Double yol yaptık, iMF'ye borcu ödedik derken iç ve dış borcu katladık. Özelleştirme adı altında devletin kurumları satıldı. Kendi kendine yetebilen ülke iken saman, buğday ve et ithal eder olduk. Üretime yönelik fabrika açamazken, tüketimi özendirerek her yere AVM'ler kondu.

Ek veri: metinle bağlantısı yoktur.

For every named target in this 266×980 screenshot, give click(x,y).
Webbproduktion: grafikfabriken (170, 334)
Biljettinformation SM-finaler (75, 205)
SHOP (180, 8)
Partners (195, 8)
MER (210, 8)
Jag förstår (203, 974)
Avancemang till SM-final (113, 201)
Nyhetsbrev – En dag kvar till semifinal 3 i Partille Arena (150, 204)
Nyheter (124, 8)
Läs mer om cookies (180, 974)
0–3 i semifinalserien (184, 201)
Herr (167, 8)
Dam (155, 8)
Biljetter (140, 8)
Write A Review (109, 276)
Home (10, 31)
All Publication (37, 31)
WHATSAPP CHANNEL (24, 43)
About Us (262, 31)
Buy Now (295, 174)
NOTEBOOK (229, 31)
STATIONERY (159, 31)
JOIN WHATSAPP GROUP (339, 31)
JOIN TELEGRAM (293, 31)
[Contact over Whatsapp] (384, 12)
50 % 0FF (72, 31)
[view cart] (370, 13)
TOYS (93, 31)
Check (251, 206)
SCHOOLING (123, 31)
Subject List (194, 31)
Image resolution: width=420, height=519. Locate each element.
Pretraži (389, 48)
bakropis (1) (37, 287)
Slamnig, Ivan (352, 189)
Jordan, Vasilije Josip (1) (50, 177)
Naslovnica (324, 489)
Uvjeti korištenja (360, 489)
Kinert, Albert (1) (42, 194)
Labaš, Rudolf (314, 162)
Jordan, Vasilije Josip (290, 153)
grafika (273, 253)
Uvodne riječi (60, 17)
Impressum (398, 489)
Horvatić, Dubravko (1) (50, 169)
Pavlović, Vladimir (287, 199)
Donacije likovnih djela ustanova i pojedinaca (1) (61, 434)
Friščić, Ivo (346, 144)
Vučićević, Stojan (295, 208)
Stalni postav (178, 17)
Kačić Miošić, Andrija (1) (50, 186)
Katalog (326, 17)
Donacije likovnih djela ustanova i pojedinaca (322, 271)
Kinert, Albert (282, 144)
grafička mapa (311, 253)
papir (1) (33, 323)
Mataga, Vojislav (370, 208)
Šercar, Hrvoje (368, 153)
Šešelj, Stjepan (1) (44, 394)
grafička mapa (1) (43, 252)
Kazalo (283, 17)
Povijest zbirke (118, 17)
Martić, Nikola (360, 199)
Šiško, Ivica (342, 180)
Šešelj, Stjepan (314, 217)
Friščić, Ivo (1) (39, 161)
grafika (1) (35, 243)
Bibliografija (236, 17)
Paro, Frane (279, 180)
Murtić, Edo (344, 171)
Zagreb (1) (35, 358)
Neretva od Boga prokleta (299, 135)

Bakkalın, kasabın, manavın devri bitti. işsizlik 18 yıl öncesinden daha fazla, kredi kartı sahipleri her gün kartın asgarisini bile ödeyememe korkusu yaşıyor, esnafın durumu ise ortada.
 
***
Değerlerimizden uzaklaştık ve geçmişimizde ki o huzuru kaybettik.
Yeri geldiğinde söylüyoruz; geçmişi olmayan milletin geleceği de olmaz diye.

Doğru, güzel, özlü sözdür. Pratik zekalı bir millet olduğumuz için, "dün dündür, dünde kalmıştır yarına umutlu bakılmalıdır" sözü de bize aittir.

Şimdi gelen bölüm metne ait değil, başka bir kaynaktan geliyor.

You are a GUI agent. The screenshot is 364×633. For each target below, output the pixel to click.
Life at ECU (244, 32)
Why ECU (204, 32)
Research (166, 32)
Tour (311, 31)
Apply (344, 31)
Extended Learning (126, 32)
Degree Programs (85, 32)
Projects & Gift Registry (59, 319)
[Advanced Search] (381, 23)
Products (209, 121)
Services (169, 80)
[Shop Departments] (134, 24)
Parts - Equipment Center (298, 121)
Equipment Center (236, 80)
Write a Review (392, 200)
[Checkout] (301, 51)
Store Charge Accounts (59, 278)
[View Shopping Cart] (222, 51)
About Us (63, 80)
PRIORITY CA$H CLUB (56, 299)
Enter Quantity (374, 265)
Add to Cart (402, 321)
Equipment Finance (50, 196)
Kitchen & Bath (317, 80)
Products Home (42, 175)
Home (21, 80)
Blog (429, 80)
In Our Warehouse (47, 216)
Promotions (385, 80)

Çünkü dün iyi ya da kötü yaşanıp bitmiştir deriz. Bugün gelinen noktada ise, dün geçmiştir yarın bir bilmece bugün ise bize hediyedir.

insanlarımız iş, aş yerine partilileşmeye, gruplaşmaya itiliyor. Dün zaten geçmiş idi, yanlış iç ve dış ekonomi politikaları yüzünden yarınlar endişe kaynağı oldu.

Eğer halen borcu borçla çevirebiliyorsanız, kıymetini bilin bugün size bir hediyedir. Uzatmayayım eskiden kıt kanaat geçinirdik ama arkadaşlıklarımız dostluklarımız vardı.
Şimdi yine kıt kanaat geçiniyoruz ama eski dostluklar arkadaşlıklar kalmadı. Sizi bilmem ama ben eski Türkiye'yi özlüyorum.